━━━━━ Provided text ━━━━━
The cargo trucks that have formed lengthy queues in Elegu town council, Amuru district are facilitating illicit commercial sex trade in the area.
As a safeguard to curb the spread of the coronavirus disease (COVID-19) pandemic, all lodges in Elegu town were closed in March. But Kassim Akule, the LCI chairperson of Lorikwor West village in Elegu explains that now, the illicit business is being transacted in trucks as hundreds of cargo drivers spend between two to four days seeking clearance.
Sources in the area reveal that currently, sex sells like hot cake and since the drivers no longer have to incur costs for lodges and hotels, the rate at which they are bonking Yoyo vendors has doubled in the past few months, and the cost has also slightly increased since there is no more lodge costs.
“It is common to see sex workers lining up outside trucks as drivers scramble to choose their favourite, when a driver is done with one, he sends her out of the truck and chooses another to satisfy his raging lust,” a source who preferred anonymity told our reporter there.
Amuru district chairperson Michael Lakony says that some of the truck drivers meet with the sex workers in rented grass thatched huts while others prefer to use their trucks as lodges making it hard to enforce presidential directives.
━━━━━ The data ━━━━━
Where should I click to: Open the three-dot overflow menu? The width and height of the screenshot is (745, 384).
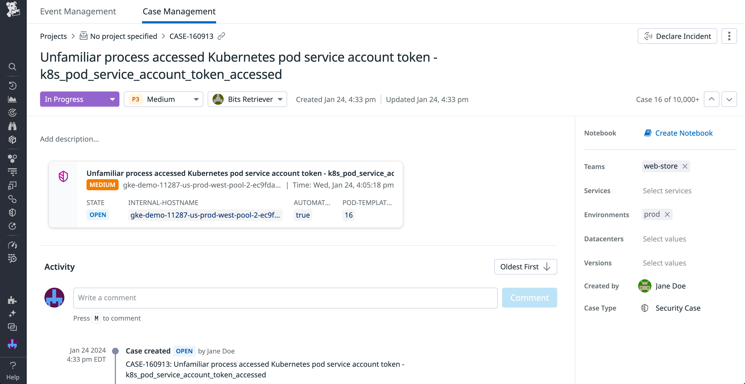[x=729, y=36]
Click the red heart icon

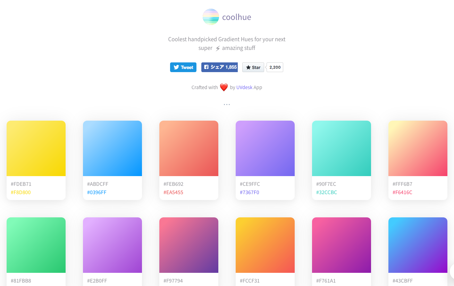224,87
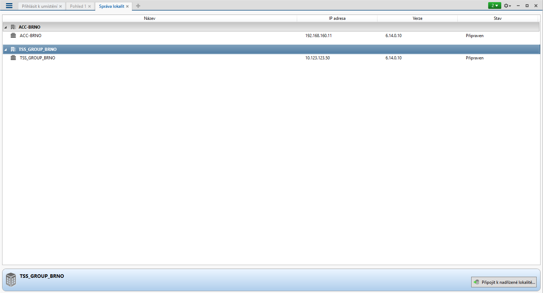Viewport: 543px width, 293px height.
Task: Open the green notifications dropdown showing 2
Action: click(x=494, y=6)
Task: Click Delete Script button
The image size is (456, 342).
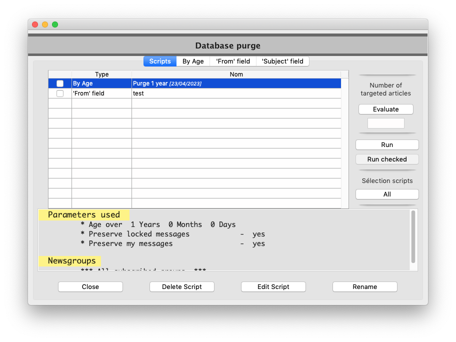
━━━━━
_Action item 1_
In the report on the cargo truck queues in Elegu, when were the lodges in Elegu town closed?
_Action item 2_
Carry on the news report about cargo trucks and the sex trade in Elegu from its last paragraph.

_Response box 1_
They were closed in March.

_Response box 2_
The slow-paced COVID-19 testing process has led to pileups of cargo trucks, at times stretching over 60kms at Uganda’s points of entry in Elegu, Malaba, Busia and Mutukula.
The district Woman MP Lucy Akello, asserted that district leaders backed by security are finding it extremely difficult to regulate the illicit sex trade but said the authorities are liaising with relevant development partners to conduct intensive counselling among the sex workers.
Last week, the minister of Health Dr Jane Ruth Aceng rallied Amuru leaders to conduct comprehensive risk communication and community engagement to help mitigate the possible spread of the contagion.
Over 1,000 trucks carrying goods are cleared every day in Elegu, at the Uganda – South Sudan One Stop border post. But with truck drivers being identified as high-risk individuals, the area leaders are concerned that failure to control their contact with community members will increase cases of community infections of COVID-19.